Premier League – Popular opinion says that last season was one of the most exciting ever but I just don’t buy it. Sure the last day of the season was dramatic and Manchester City did play well but once you get outside the top four or five teams it gets far less interesting. Very few teams below this upper tier possess a flair player and instead prefer to ‘grind it out’ and ‘keep it tight’ serving up hour after hour of turgid non-entertainment. Anyone who follows me on twitter knows I love to criticize Everton and Stoke for this approach but last season almost half teams in the league were guilty. League position has become more important than glory and fourth place is seen as an achievement worth celebrating.

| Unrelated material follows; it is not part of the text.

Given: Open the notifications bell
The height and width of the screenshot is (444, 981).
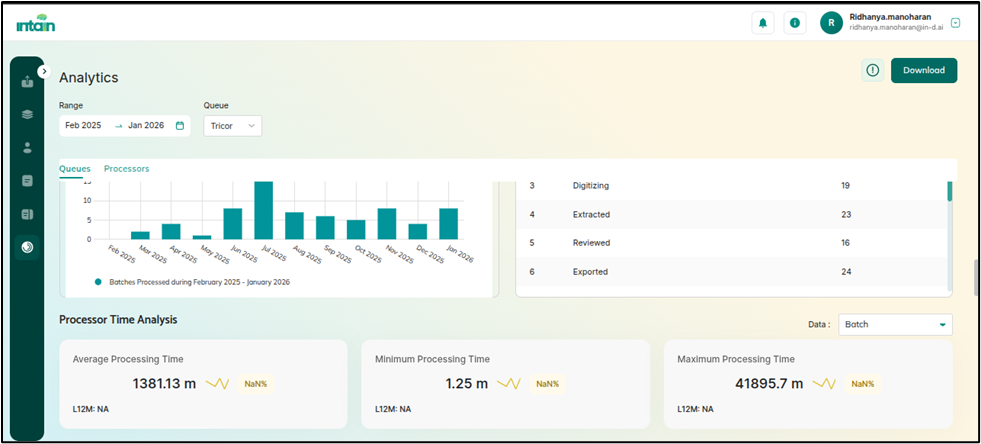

I didn’t sign up for this.
Commentators and Pundits – I remember watching a Manchester derby game in the Friendship pub in Fallowfield sometime in the mid-90s. United were awarded a dodgy penalty in the first half (sound familiar?) and by half time the pub was buzzing with the bickering of rival fans. When Alan Hansen appeared on the screen everyone stopped talking to hear his opinion on the controversial decision. He duly declared it ‘a disgrace’ and the pub erupted again. What went wrong? From the old boys’ club buffoonery of MOTD to the tortured wordplay of the commentators, match coverage has become a lumpy mess of clichés and frustration. Also I’m sick of watching players go down under powder puff non-challenges only to hear the commentator scream about ‘definite contact’ and players ‘knowing they can’t raise their hands’ as if a knife has been pulled out on the pitch.
The photo below was the first one that came up when I googled ‘dodgy penalty’ but there were plenty to choose from.
Fans – One of the many things that annoyed me about both the Suarez and Terry racism cases was how fans divided down club lines instead of coming to a conclusion based on the evidence in front of them. Every issue is like this even if the club of a particular fan isn’t involved. Twitter can be really bad for this and I get fed up of reading tweets from blinkered fans shoe-horning their club into unrelated topics to get a dig in or merely to gloat. I’m not talking about the kind of people who boo a minutes silence (we can all do without them right?) but the everyday fans who can’t see football outside of the prism of their club colours. I used to enjoy talking to strangers about football but the common ground seems to be disappearing and football is no longer a universal language.